Her work has been exhibited at Filter Photo in Chicago, Silver Eye Center for Photography in Pittsburgh, Blue Sky Gallery in Portland, RISD's Red Eye Gallery in Providence, The Phoenix Art Museum, Center for Book Arts in New York City, Photo Vogue Festival in Milan, Candela Books and Gallery in Richmond, VA, among others. 

Nadiya and her work been featured in The Washington Post (Magazine), TIME, NPR, The Guardian, AINT-BAD, Oxford American Magazine, Huck Mag, Blind Magazine, Ignant, PDN-photo district news, InStyle, Essence magazine, Upworthy, Shot Kit, ATTN and more. She is also the 2nd place winner of the 2020 Lenscratch Student Prize, as well as a finalist of the 2019 Magenta Foundation's Flash Forward competition, the 2020 Lit List, and the 2021 Silver list. 
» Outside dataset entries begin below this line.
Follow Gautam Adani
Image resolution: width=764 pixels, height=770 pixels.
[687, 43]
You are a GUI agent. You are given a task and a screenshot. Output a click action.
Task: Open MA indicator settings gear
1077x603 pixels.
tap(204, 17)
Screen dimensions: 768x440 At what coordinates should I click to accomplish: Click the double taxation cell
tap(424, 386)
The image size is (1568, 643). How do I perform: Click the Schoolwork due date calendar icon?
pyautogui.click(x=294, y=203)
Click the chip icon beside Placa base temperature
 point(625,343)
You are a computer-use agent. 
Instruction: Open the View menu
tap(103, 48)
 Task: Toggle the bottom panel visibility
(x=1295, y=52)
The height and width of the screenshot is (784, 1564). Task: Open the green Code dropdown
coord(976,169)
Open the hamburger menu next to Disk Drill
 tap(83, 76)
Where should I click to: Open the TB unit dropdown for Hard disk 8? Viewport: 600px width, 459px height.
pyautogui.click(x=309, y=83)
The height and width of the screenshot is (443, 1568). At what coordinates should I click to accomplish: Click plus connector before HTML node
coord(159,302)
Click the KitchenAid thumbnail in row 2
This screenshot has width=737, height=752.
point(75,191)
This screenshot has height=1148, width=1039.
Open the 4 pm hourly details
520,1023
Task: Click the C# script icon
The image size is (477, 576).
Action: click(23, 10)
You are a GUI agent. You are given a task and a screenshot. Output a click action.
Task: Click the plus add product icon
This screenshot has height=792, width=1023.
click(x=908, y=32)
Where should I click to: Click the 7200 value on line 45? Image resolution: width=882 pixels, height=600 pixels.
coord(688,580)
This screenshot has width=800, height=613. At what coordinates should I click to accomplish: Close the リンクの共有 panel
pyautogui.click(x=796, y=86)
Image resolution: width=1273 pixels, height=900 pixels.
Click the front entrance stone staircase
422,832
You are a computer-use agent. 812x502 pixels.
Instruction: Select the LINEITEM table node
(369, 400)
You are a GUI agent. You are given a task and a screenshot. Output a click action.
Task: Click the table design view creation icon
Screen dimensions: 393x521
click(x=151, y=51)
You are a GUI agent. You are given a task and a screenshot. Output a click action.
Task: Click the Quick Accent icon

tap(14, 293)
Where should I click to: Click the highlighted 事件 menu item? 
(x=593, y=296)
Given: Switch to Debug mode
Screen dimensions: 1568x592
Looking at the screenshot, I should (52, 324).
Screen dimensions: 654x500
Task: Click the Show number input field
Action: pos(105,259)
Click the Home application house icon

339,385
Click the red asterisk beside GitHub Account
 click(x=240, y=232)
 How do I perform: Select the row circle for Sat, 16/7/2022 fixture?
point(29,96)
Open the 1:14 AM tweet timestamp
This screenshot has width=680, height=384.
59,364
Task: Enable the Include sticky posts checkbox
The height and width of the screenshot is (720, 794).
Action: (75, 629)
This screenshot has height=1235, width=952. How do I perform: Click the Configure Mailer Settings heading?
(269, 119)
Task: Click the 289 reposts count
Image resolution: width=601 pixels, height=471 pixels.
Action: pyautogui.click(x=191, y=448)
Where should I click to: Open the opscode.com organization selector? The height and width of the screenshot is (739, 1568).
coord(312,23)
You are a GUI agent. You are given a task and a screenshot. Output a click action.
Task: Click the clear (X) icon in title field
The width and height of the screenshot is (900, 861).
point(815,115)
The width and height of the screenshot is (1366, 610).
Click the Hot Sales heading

Nadiya has also presented her work through artist talks and lectures at RISD (Rhode Island School of Design),  the Schomburg Center for Research in Black Culture, VCUarts (Virginia Commonwealth University), Stanford University, Brandeis University, and the University of Washington. 

She was a '22/23 Post-MFA Fellow at Wayne State University in Detroit, MI. She is currently a Visiting Assistant Professor of Photography at VCUarts in Richmond, VA. 


Installation view


KATHRYN HARRISON, Untitled, Sarasota, Florida, 2017
30 x 24 inches | 76.2 x 60.96 cm.
Archival pigment print
Edition of 5

Kathryn Harrison (b. 1988, FL) is a photographer and educator based in New York. She uses visual storytelling to inspire, empower, and connect people. Harrison is a faculty member at the International Center of Photography (ICP).

Her work has been permanently collected and exhibited globally in venues such as David Zwirner Gallery, Collectiv National, and LTD Los Angeles. She has worked with many notable clients, including The Atlantic, The Marshall Project, The New York Times, Financial Times, and Smithsonian Magazine.  

Harrison completed her MFA at the Yale School of Art, where she was awarded the Richard Benson Prize for Excellence in Photography. During the same year, she received the Snider Prize from the Museum of Contemporary Photography in Chicago and the Hillman Foundation Fellowship from the International Center of Photography. Prior to that, Harrison earned her BFA at Ringling College of Art and Design in Sarasota, Florida, where she is originally from.


Installation view


ELLIOTT JEROME BROWN JR., Vanessa and Diane, 2016 (courtesy Nicelle Beauchene)
36 x 24 inches | 91.44 x 60.96 cm.
Archival pigment print

Elliott Jerome Brown Jr. is an artist who uses photography to explore representation through privacy and fiction. Occasionally the work turns away from standard archival prints to examine photography as a sculptural, redactive, and site-specific process. Brown received his BFA in Photography from New York University and is a Part-Time Lecturer in Photography at The New School in New York.


LINDLEY WARREN MICKUNAS, Mother and Daughter, 2017
20 x 16 inches | 50.8 x 40.64 cm.
Archival pigment print


LINDLEY WARREN MICKUNAS, Mouth, 2019
12 1/2 x 10 inches | 31.75 x 25.4 cm.
Archival pigment print

Lindley Warren Mickunas (she/her/hers) lives with her husband and six rescue animals in Des Moines, IA where she is the Senior Executive Assistant at the Des Moines Art Center. Previously, she was Curatorial Assistant at the Museum of Contemporary Photography in Chicago, Curatorial Assistant of Modern and Contemporary Art at the University of Iowa Stanley Museum of Art, and Program Assistant of the Intermedia Research Initiative. Warren Mickunas has co-curated international exhibitions; served as a contributing editor of Rubber Factory Posters out of New York; worked as a mentor for VSCO Voices; and founded multiple print publications and online platforms including The Reservoir.  She received an MFA in Photography from Columbia College Chicago and a BFA in Photography from the University of Iowa.